If your case is remanded to the Social Security Hearings office, previously known as the Office of Hearings and Appeals (OHA), this could be very good news. According to statistics issued by the Federal government, Administrative Law Judges (ALJs) approve over 50% of the claims that get to this level.
Unfortunately, once a Social Security Disability claim is transferred from the local Social Security office to the hearings office, it can take up to a year to get a hearing scheduled. In addition, claimants may hear nothing about their case until the department sends:
- A confirmation acknowledging that the request for hearing has been submitted.
- An appointment letter stating when the hearing date has been set.
- A notice of decision from the hearings office following the hearing. Results may be unfavorable, partially favorable, or fully favorable (it may take anywhere from a few weeks to several months to receive this notice).
Getting an Expedited Hearing
The Social Security Administration has a long line of applicants in queue. This accounts for the time lag between submission of the application and the actual court date. If you are in severe financial circumstances and need your case to be reviewed sooner, you can submit a Dire Need letter. In this letter you must describe the challenges you face. Applicants in danger of losing access to medications or medical care, those who are facing foreclosure or eviction, or those with others dependent on them for financial care may receive an expedited hearing date.
The dire need letter should be a detailed account of your circumstances and should be sent to the Office of Hearings and Appeals (OHA). Copies of notices from medical providers, landlords, utility providers, etc. should be included.
Applicants can also request an on-the-record review (OTR). In an OTR, the hearing office reviews the applicant’s files and records before the scheduled hearing date. In order for the OHA to grant an OTR, all evidence must be properly presented. OTRs are often submitted for applicants who have documentation to support their claim of a severe condition that is worsening.
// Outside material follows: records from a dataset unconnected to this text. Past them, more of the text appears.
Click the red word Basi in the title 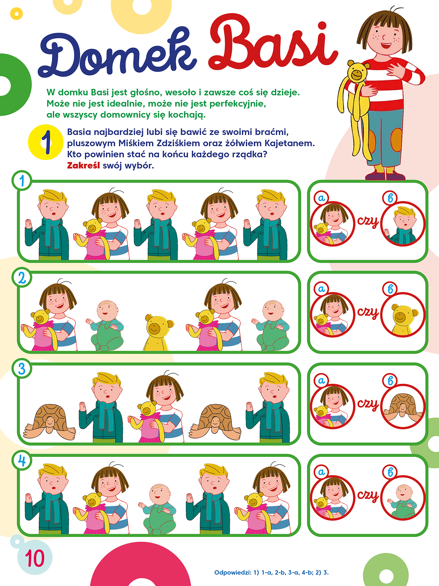coord(273,47)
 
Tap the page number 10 coord(35,558)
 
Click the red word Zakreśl coord(83,166)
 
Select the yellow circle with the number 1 coord(45,142)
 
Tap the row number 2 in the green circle coord(22,278)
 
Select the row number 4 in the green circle coord(22,461)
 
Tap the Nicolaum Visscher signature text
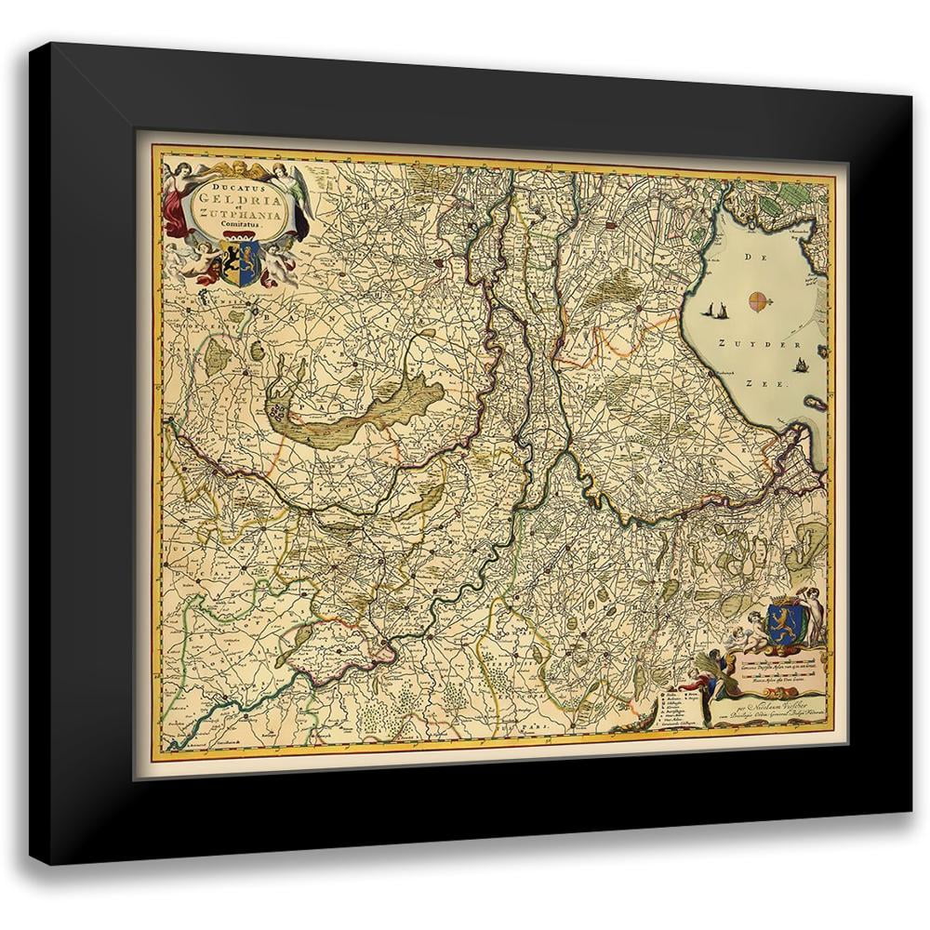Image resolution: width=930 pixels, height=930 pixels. (x=772, y=704)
The Location of the Hearing
Most states have more than one OHA location. Additionally, they may use other facilities throughout the state. Hearings may take place in the Social Security Administration office, a conference room at another facility or in a hotel or bank. The Administrative Law Judge (ALJ) that presides over the case will review the evidence, listen to the comments made by the attorney or non-attorney representative, and hear testimony from medical experts.
On the Day of the Social Security Disability Hearing
When attending a hearing for Social Security Disability benefits, applicants may be surprised by the brevity of the hearings. Typical hearings may last anywhere from fifteen minutes to one hour and are fairly informal in nature. This does not mean that the applicant should approach the hearings lightheartedly, rather that individuals attending hearings need not be intimidated by the process.
When preparing to attend a hearing to review a Social Security Disability claim, applicants should take care to dress well. Jeans and casual attire will not reflect as well as a nice pair of slacks and a clean, pressed shirt or blouse.
A disability hearing with an ALJ is similar to the DDS hearings for recipients whose benefits were stopped after a continuing disability review. The primary difference is that the Office of Hearings and Appeals is run by an ALJ instead of a DDS officer. Also, the attorney or non-attorney advocate and other experts may be present during the initial hearing.
It is important to be on time for your hearing. If your case is being heard in a location that is more than two hours away, consider getting a hotel room in the area to ensure that you are not delayed by traffic or other road conditions. Plan to arrive at least one hour early. The Administrative Law Judge in charge of your case will have a full docket and will not look kindly on applicants who demonstrate a lack of regard for their time. Applicants who arrive more than five to ten minutes late run the risk of having their case dismissed or postponed to a future date.
If you do arrive late for a legitimate reason, you can submit a request for future review of your case by responding to the "show cause" notice. If this happens, be prepared to provide a legitimate reason for your tardiness. These reasons can include traffic issues, car trouble, an ill family member, etc. It will be up to the judge’s discretion to reschedule your hearing based on the reasons you provide.